**DESCRIPTION OF THE TASK**
Pull out everything in the blog post on raising capital from "While this method" down to "accountants and lawyers.", copying it word for word.

**SELECTED TEXT**
————

18 April 2021, 9:28 PM

Raising capital for your business (Law blog)

Some options for offering shares 

The Covid pandemic has paved the way for innovation, and many New Zealanders spent 2020 investing time and money into their new or existing businesses.  

 

When raising capital to grow their business, however, many business owners find themselves limited by the size of their wallet. While interest rates are currently at an all-time low, trading banks’ lending terms are arguably the strictest in recent memory.  


 


There are, however, alternatives to using personal funding or borrowings; you can offer shares in the company in exchange for funds (or ‘capital’).    

 

While this method of capital raising sounds relatively straightforward, it can be a costly and complex process for business owners to navigate. When a business elects to raise capital by offering shares, it is governed by the Financial Markets Authority of New Zealand (FMA) and the Financial Markets Conduct Act 2013 (FMCA). Broadly, the FMA requires any offer of shares to be accompanied by a full suite of disclosure documents in accordance with the FMCA; these disclosure documents are expensive and time-consuming to prepare. The ongoing reporting associated with these activities is also significant and often requires substantial professional assistance from accountants and lawyers.   

 

A lighter option 

There is, however, another option that is lighter in its compliance requirements. Business owners can limit their share offer to investors who meet the eligible criteria of Schedule One of the FMCA. Schedule One offers are frequently the ideal solution to allow a company to raise capital while only making limited disclosure and, in some circumstances, no disclosure at all.

————

**ENTRIES SUPPLIED**
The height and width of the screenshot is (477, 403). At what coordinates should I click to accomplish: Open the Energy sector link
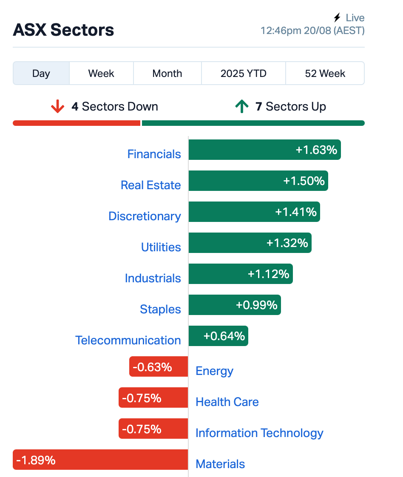click(214, 371)
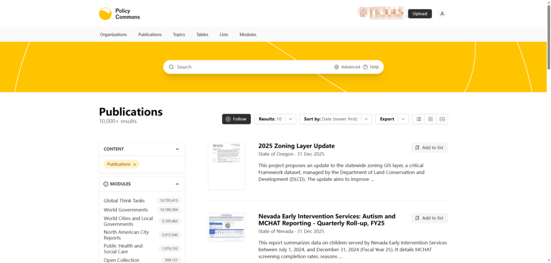
Task: Open the Sort by date dropdown
Action: point(366,119)
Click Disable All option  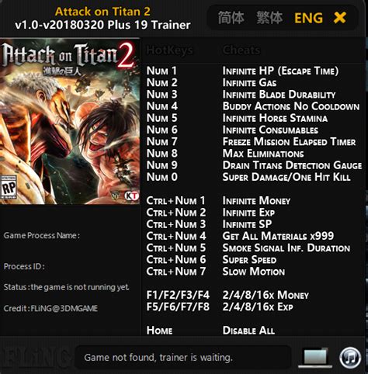coord(248,331)
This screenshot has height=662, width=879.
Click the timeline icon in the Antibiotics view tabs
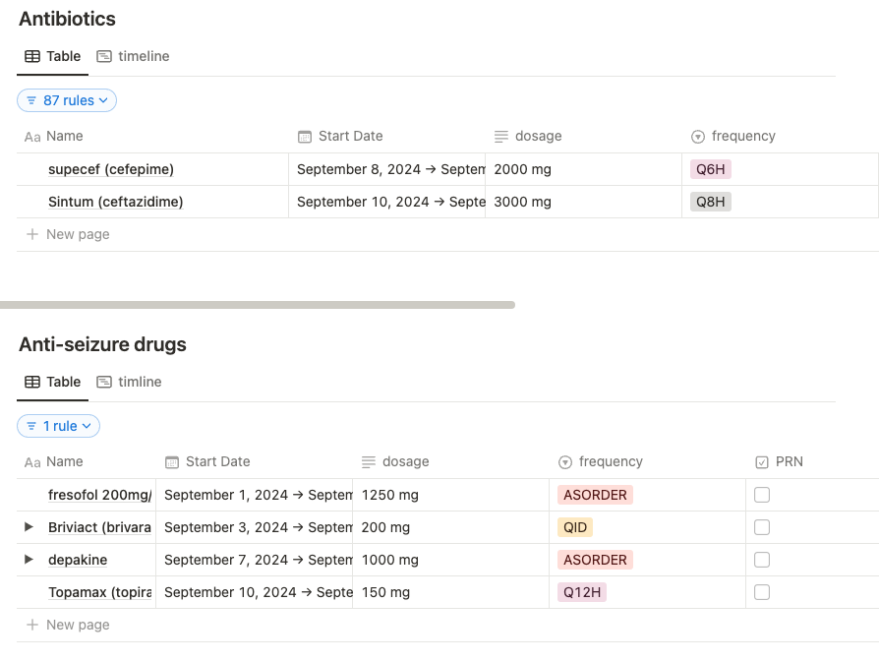104,57
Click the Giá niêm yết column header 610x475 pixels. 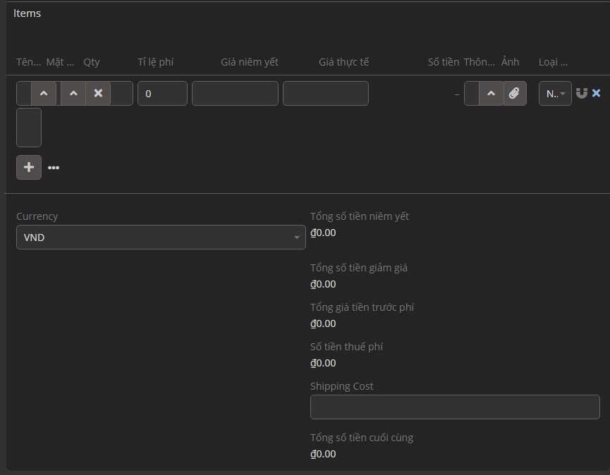tap(250, 62)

————

**WRITTEN ANSWER**
While this method of capital raising sounds relatively straightforward, it can be a costly and complex process for business owners to navigate. When a business elects to raise capital by offering shares, it is governed by the Financial Markets Authority of New Zealand (FMA) and the Financial Markets Conduct Act 2013 (FMCA). Broadly, the FMA requires any offer of shares to be accompanied by a full suite of disclosure documents in accordance with the FMCA; these disclosure documents are expensive and time-consuming to prepare. The ongoing reporting associated with these activities is also significant and often requires substantial professional assistance from accountants and lawyers.